I like the idea of more day-to-day adventures with the LycoReco crew, but I'd love it if Chisato and Takina were set off on a series of standalone episodes about their continued exploits. At least to me, the series has a strong, modern City Hunter-like quality about it. Like Ryo Saeba, Chisato is the person you go to if something's gone completely sideways and you know the authorities would just make it worse.
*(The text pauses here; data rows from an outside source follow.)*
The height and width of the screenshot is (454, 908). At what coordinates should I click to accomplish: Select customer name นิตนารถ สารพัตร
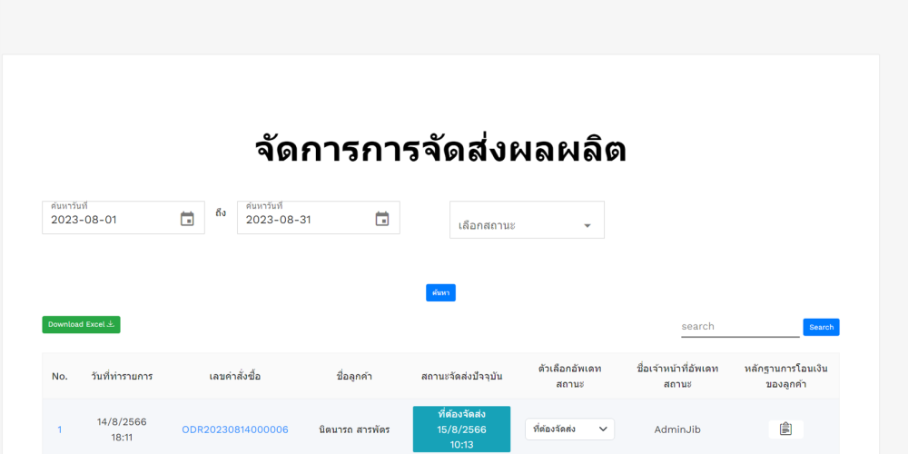[354, 429]

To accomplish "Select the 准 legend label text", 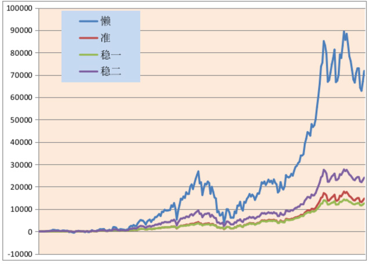I will point(105,38).
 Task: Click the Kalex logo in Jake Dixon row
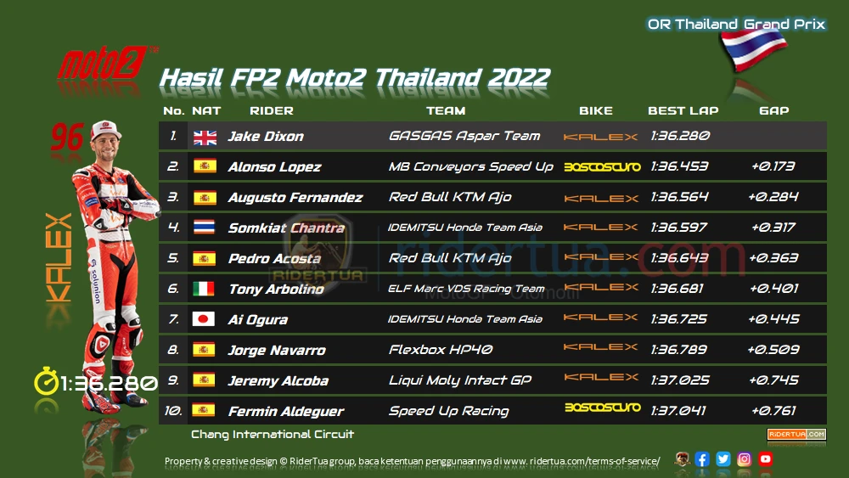pos(600,137)
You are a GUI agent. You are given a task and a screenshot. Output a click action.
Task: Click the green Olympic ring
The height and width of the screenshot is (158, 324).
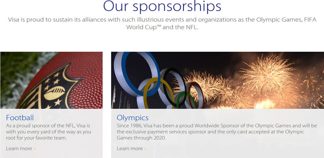[186, 100]
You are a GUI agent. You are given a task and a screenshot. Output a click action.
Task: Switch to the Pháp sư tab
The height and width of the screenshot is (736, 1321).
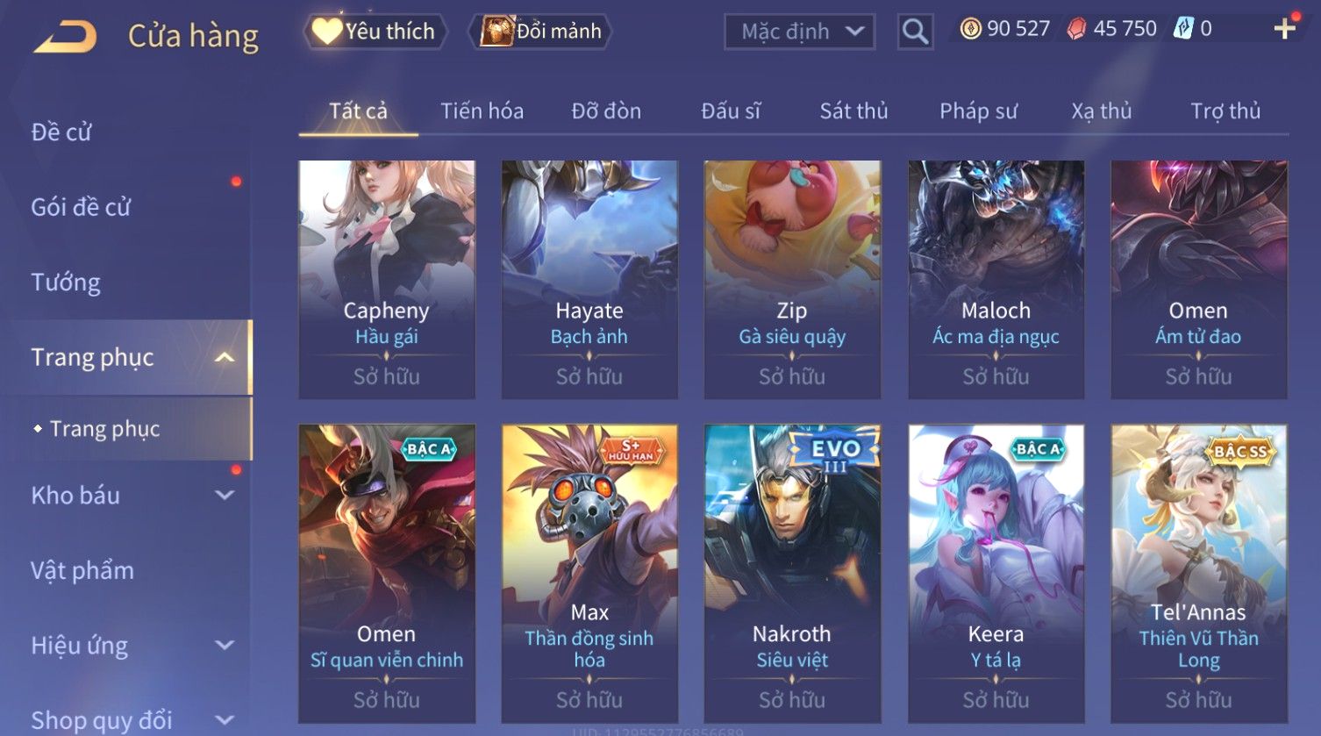978,111
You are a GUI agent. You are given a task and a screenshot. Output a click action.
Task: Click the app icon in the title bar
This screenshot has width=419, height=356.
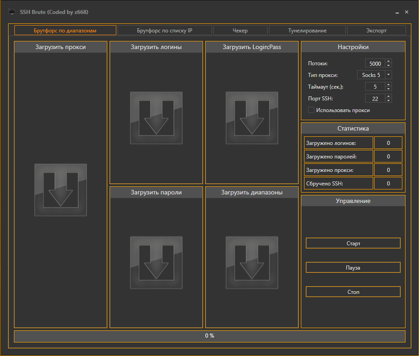[x=12, y=12]
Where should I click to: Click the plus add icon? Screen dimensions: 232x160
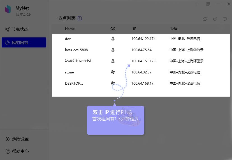(197, 4)
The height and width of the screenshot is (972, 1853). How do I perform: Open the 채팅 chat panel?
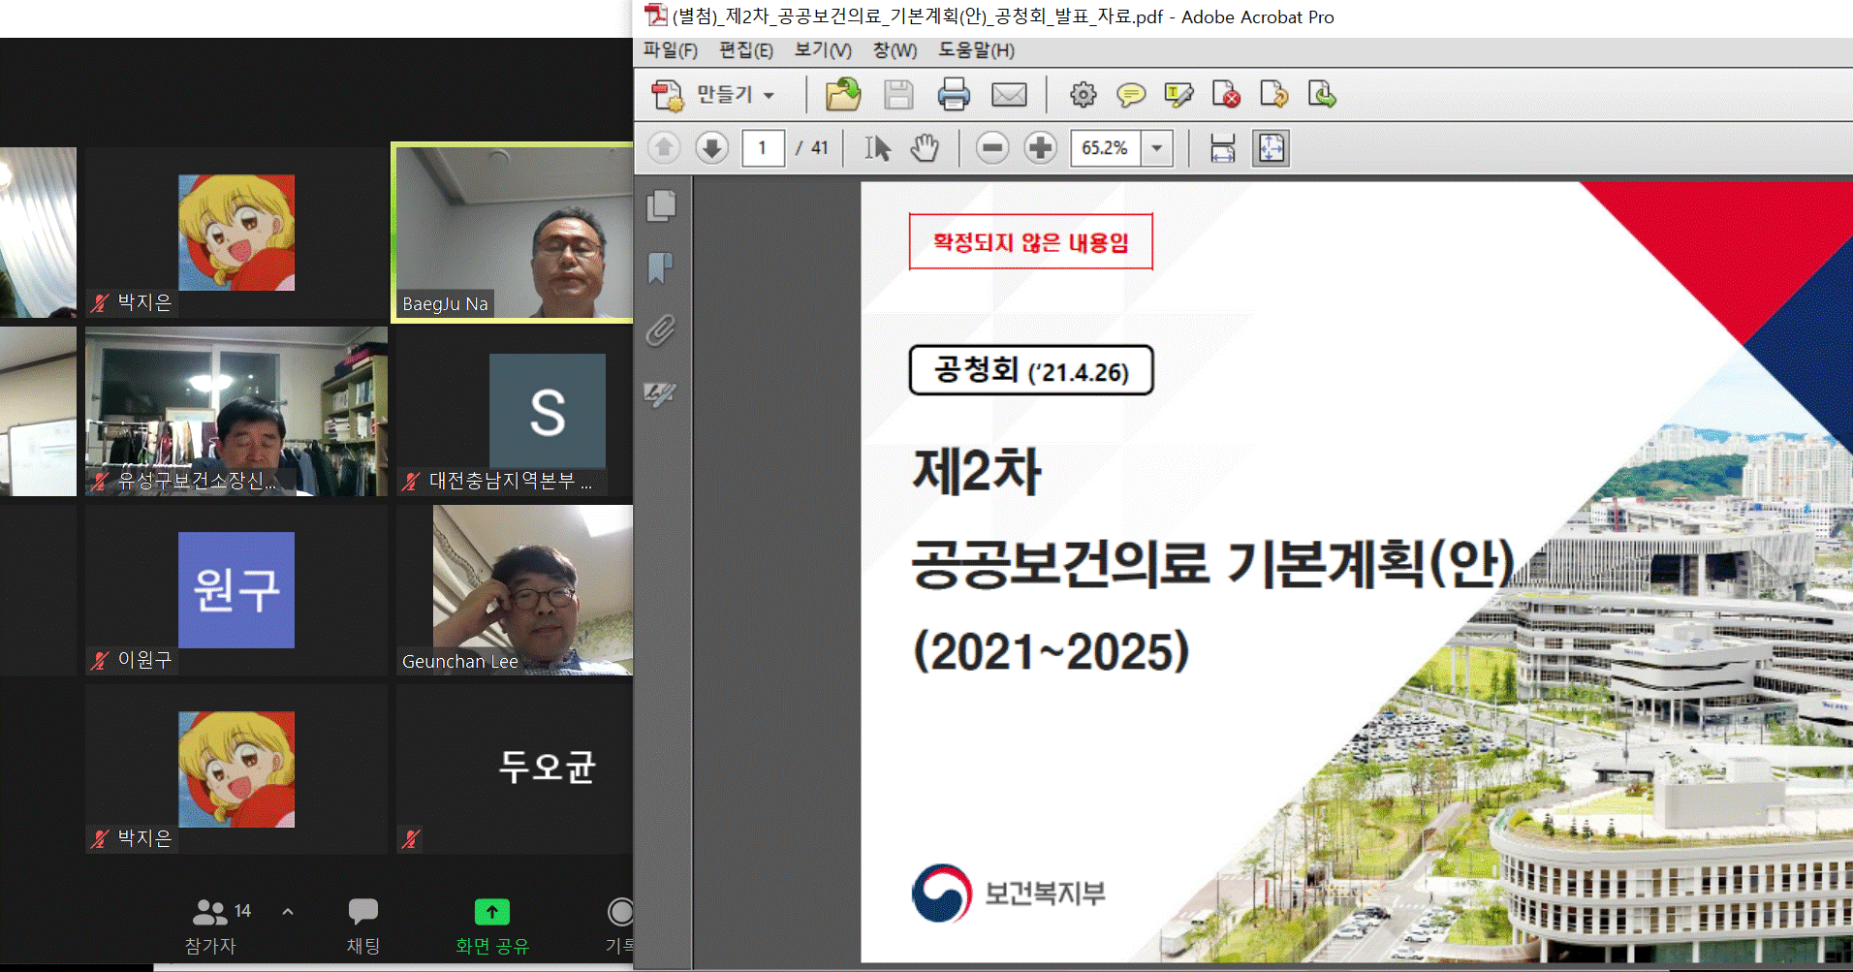tap(363, 925)
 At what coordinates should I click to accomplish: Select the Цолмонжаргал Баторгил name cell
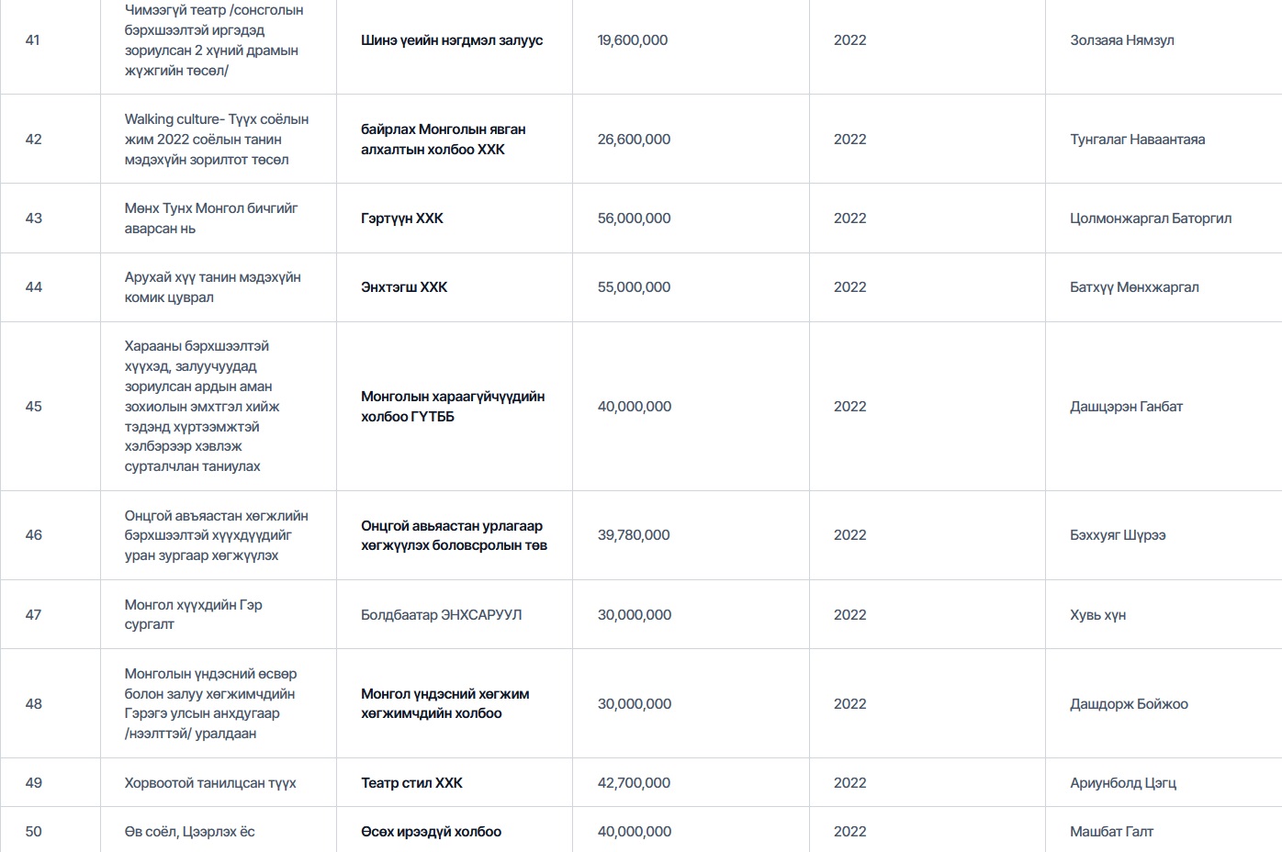(1150, 219)
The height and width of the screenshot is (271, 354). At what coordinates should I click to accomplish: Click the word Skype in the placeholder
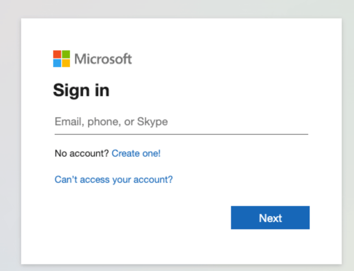153,122
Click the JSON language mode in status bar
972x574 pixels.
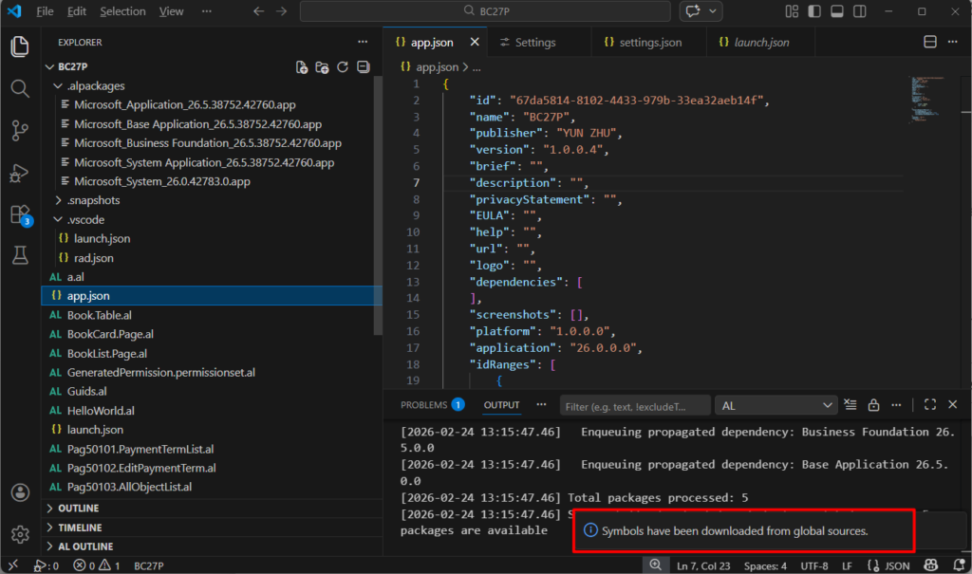click(888, 565)

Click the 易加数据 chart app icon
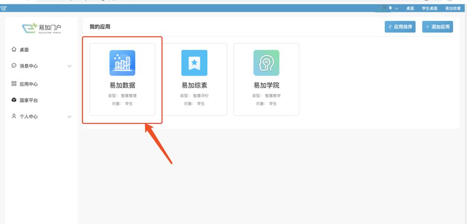click(122, 63)
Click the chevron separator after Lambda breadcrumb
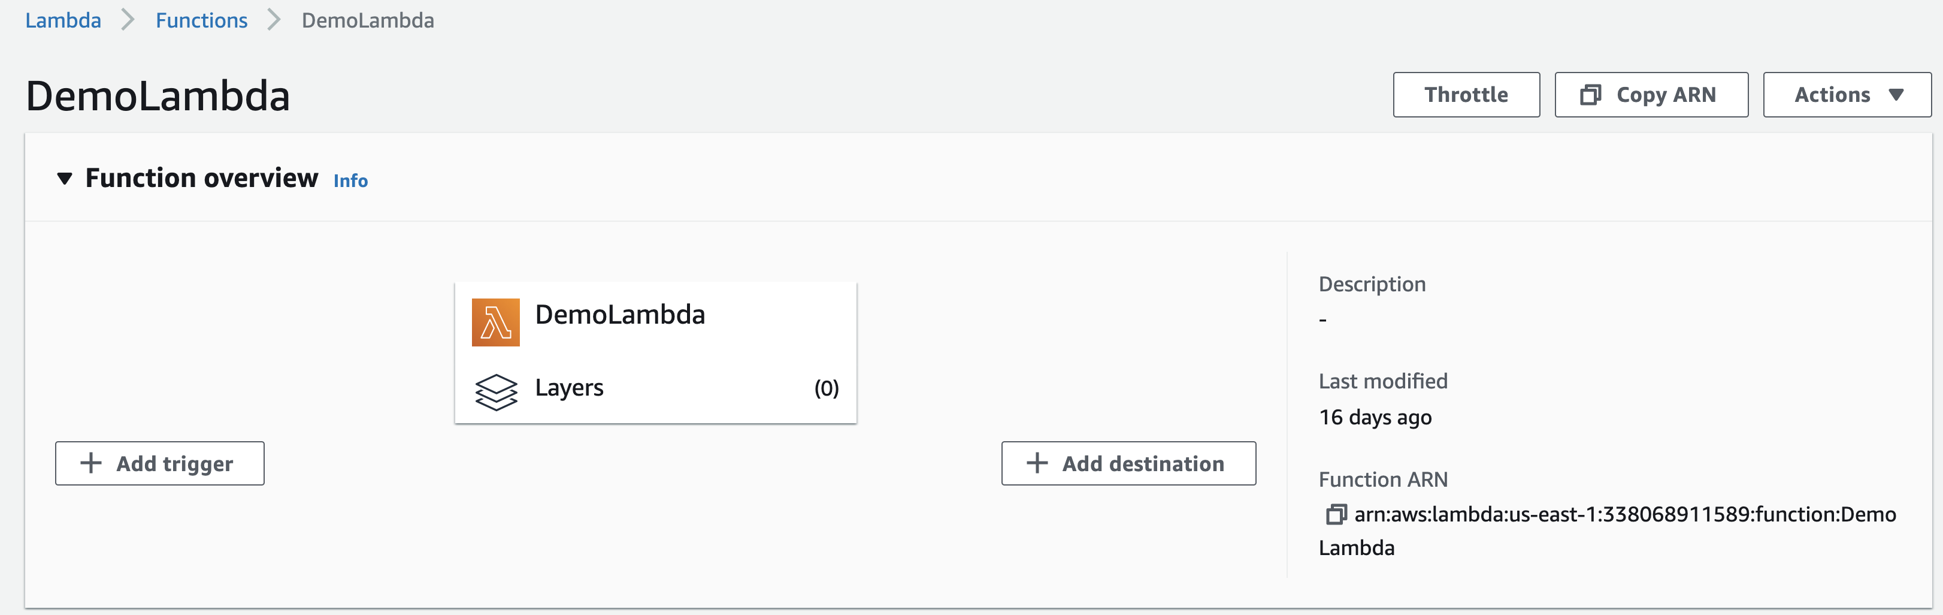The image size is (1943, 615). 128,20
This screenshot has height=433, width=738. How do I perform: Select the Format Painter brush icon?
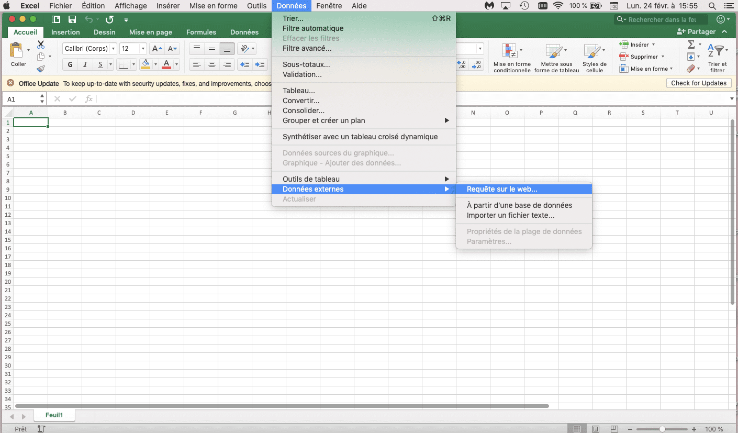[41, 69]
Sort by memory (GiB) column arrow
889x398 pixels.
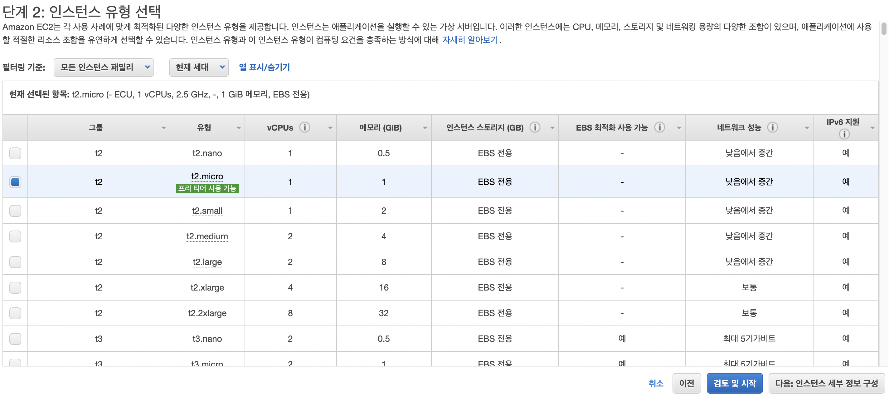425,128
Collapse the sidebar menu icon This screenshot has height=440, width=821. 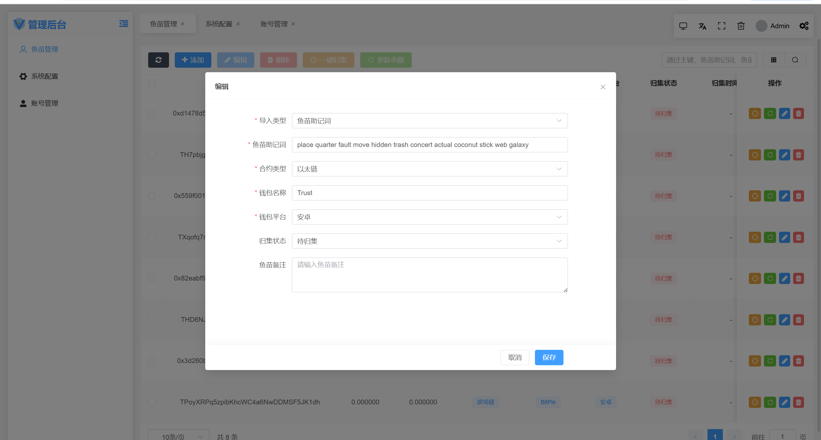[x=123, y=24]
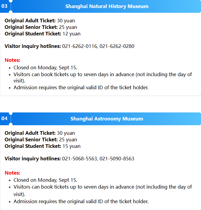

The arc of the series' first episode plays at that City Hunter vibe, with Chisato showing Takina around the neighborhood before it's time to crack down on a kidnapping plot. It's like how the folks around Shinjuku are well acquainted with Ryo. I also can't help but compare Chisato's gunplay in this clip to the City Hunter's prowess with a hand cannon. Then I learned that Tsukasa Hojo's classic was a direct influence on Lycoris after writing that last sentence.
It's a series that successfully welded cute slice-of-life shenanigans to explosive popcorn action. And given the quality of the craft on the original anime, I can understand them wanting to take their time to make sure they get it right. In that respect, it's respectable that they haven't rushed a sequel even after they tore up the sales charts, and the suits on the production were probably breathing down their neck. But speaking to the specific subject of this column, I do worry that Lycoris Recoil was a flash whose pan has since been taken off the heat, and it just won't hit quite the same when they try again.
Granted, I'd love to be proven wrong, and have this series turn into a modern City Hunter or Lupin the 3rd, where it just regularly comes around again now and then.
I'd love that, but we'll just have to see. Who knows, maybe these shorts could be something of an "anime shorts as an announcement" dealio?
Apart from getting more Chisato and Takina (and Mika, and Mizuki, and everyone's favorite tiny 30-year-old hacker Kurumi) in our lives, that possibility is a reason to tune in!
And since they're both Aniplex properties, I wouldn't say no to a "Lycoris Recoil vs. City Hunter" down the road...
Either way, it is important to remember that these potential sequelized slumps aren't new to the streaming era, being apparent in series going back to Bubblegum Crash (and don't get me started on the Dirty Pair OVA series!). But also, as I mentioned, it's hardly a hard and fast rule. Bocchi the Rock became a megahit the same year as Lycoris Recoil, and its recently announced follow-up indicates it has no sign of slowing down. The important thing is to watch and support the shows you like, whenever they come out.
And to not let awkwardly spaced streaming releases cause you to forget to keep up with them in the interim.
Not to mention that if you like a show and it has a physical release, it's never a bad idea to nab it! Doing that is a bit of financial proof to the suits that maybe they should make more.
Photo by Coop Bicknell
If CD sales allegedly are what got Symphogear followed up on for four more seasons, maybe there's hope for all these others yet.